**Exercise aim:** Find the number of lines below in which the word "Click" occurs. Write only that number.

**Extracted data entries:**
# # # # #
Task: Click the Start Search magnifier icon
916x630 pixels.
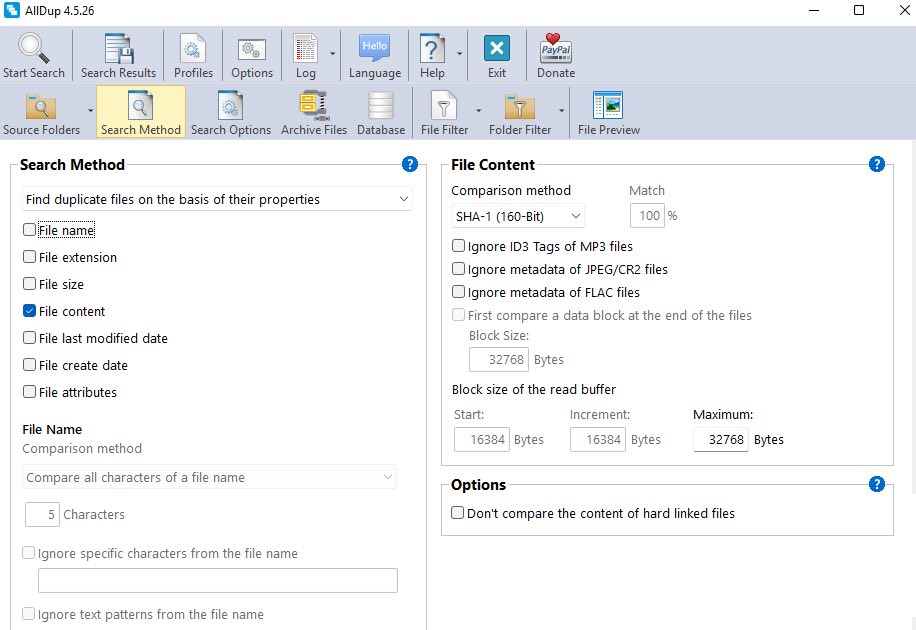Action: [33, 49]
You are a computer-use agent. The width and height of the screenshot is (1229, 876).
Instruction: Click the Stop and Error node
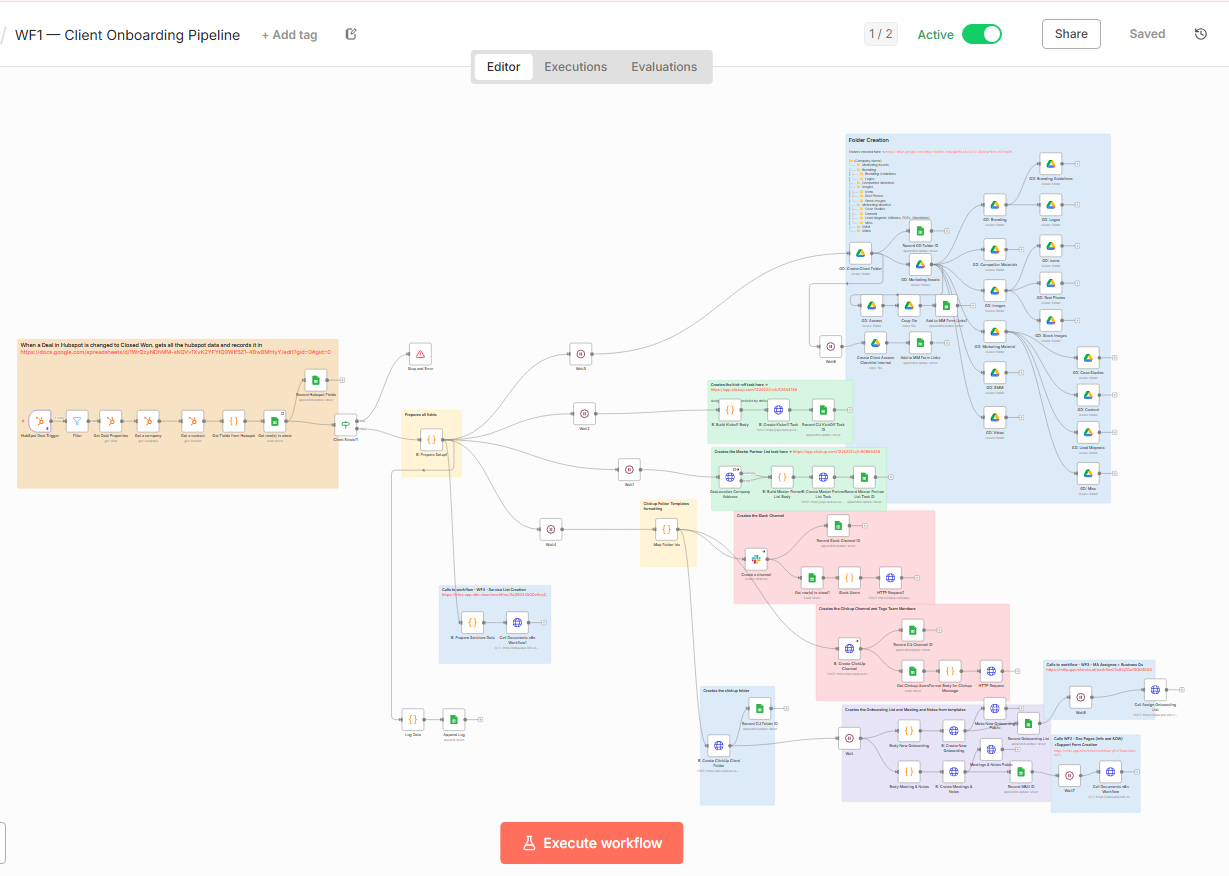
# # # # #
**Expected output:** 2